## [WORK INSTRUCTIONS]
Beginning with the line that includes "Instruction: Open the Bills page" and ending with the last line, print the records exactly, leaving every picture out.

(Stored data)
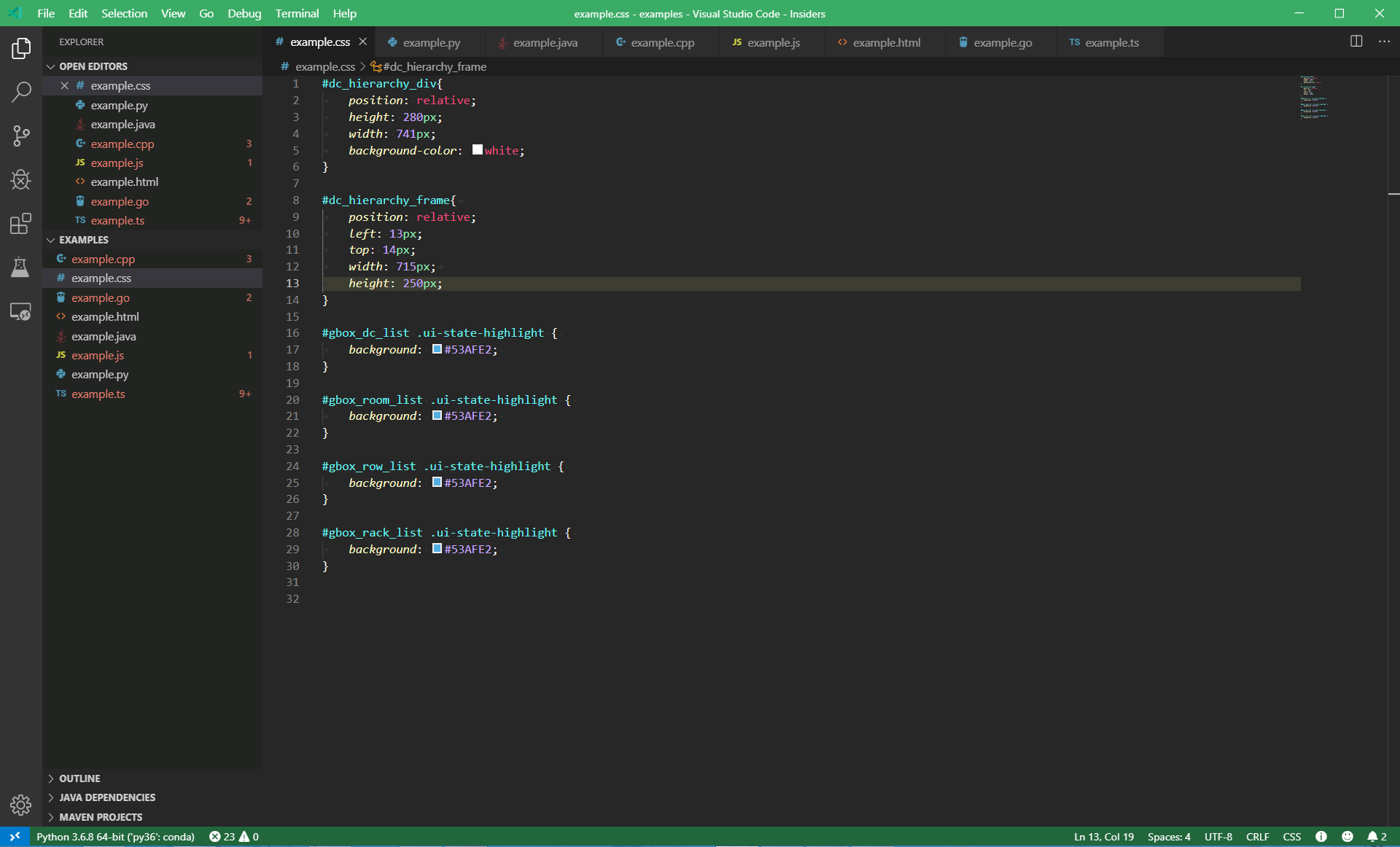Image resolution: width=1400 pixels, height=847 pixels.
Task: Open the Remote Explorer view icon
Action: pos(21,312)
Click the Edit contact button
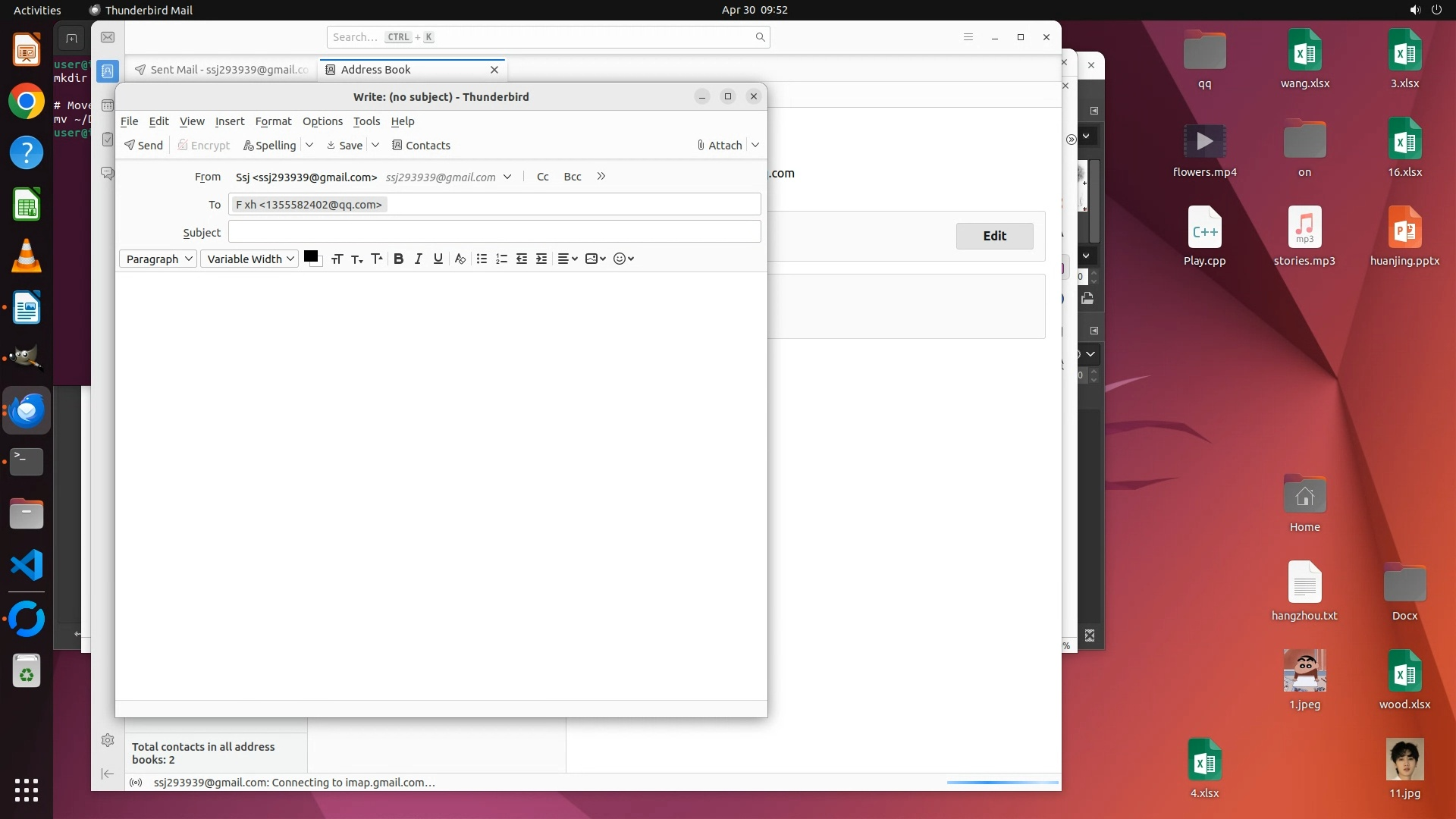The image size is (1456, 819). point(994,236)
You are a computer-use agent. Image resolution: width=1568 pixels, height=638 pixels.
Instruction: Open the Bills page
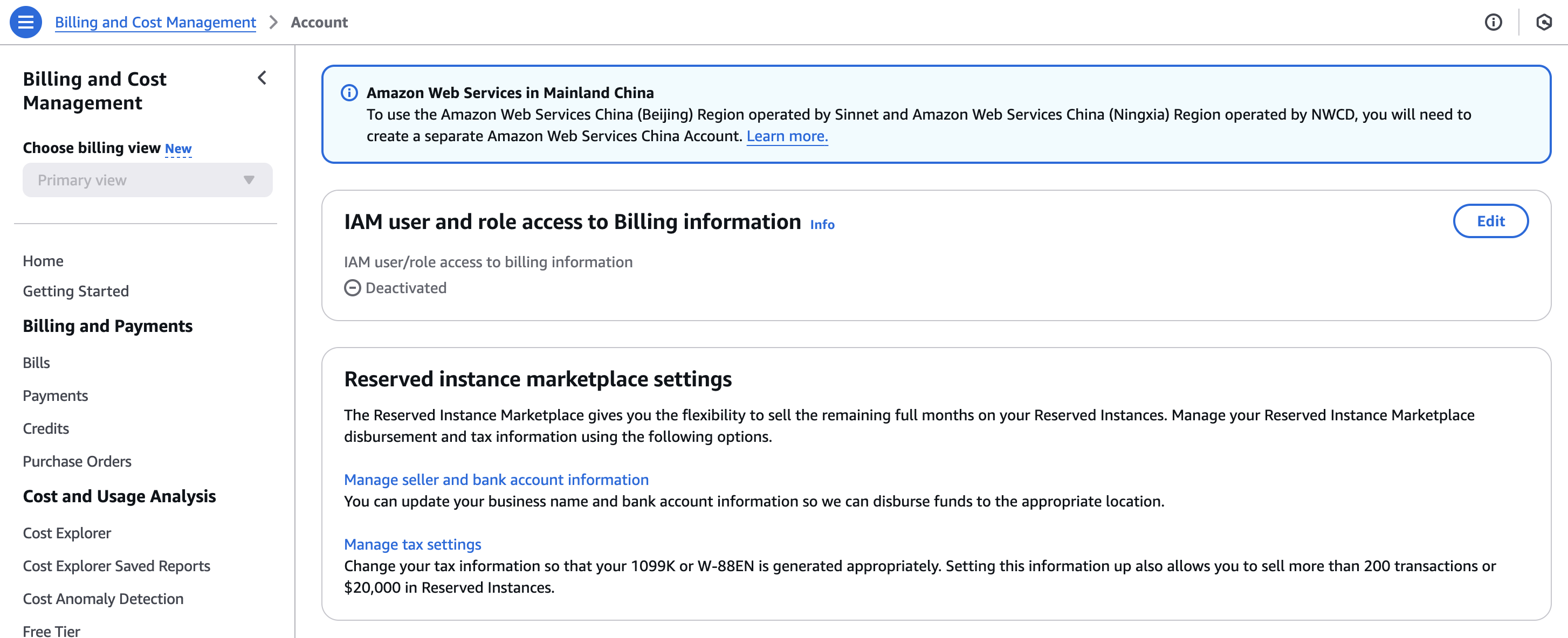[36, 362]
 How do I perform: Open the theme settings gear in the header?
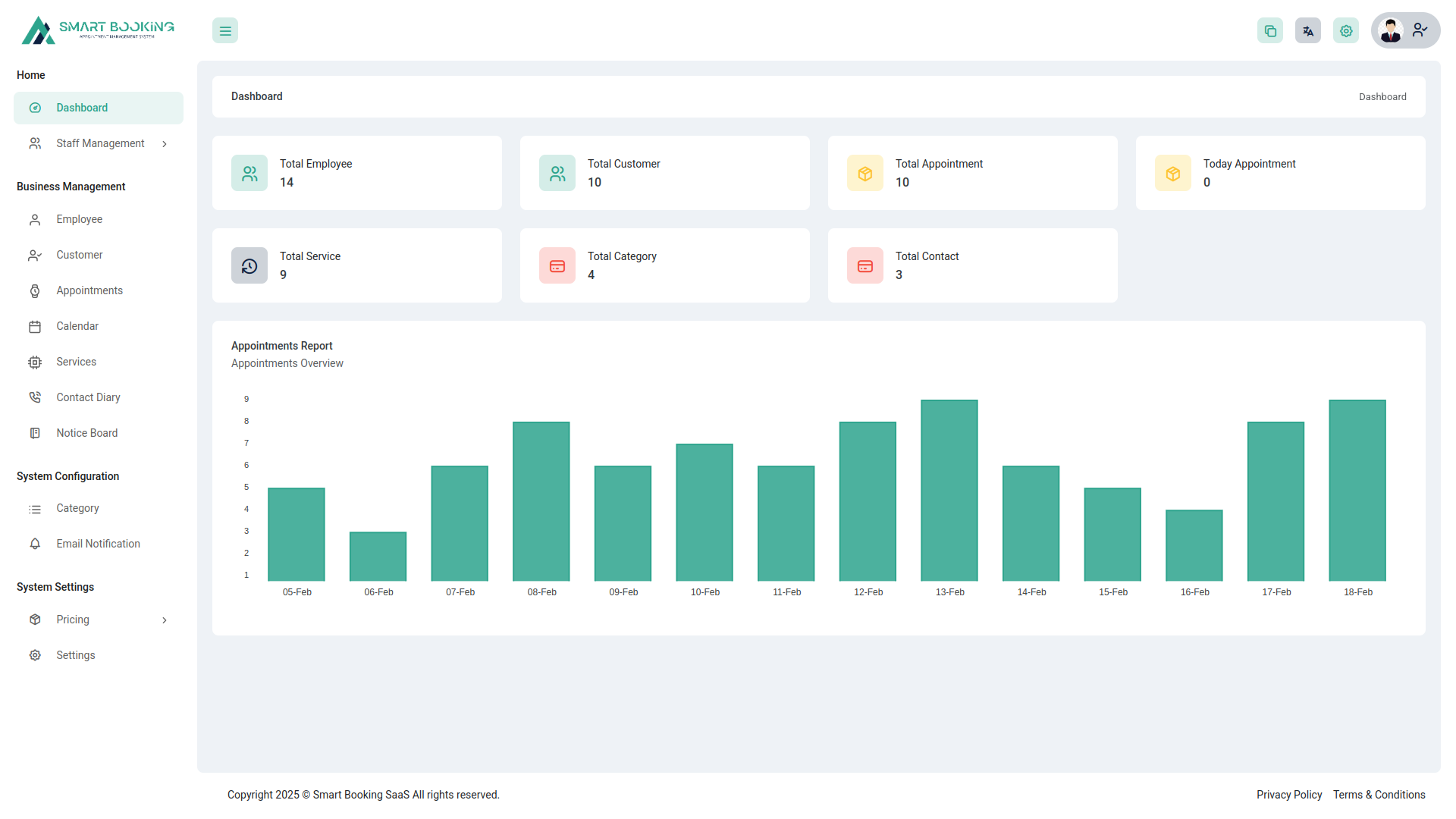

## [EXERCISE RESULT]
Instruction: Open the Bills page
[36, 362]
 How do I perform: Open the theme settings gear in the header?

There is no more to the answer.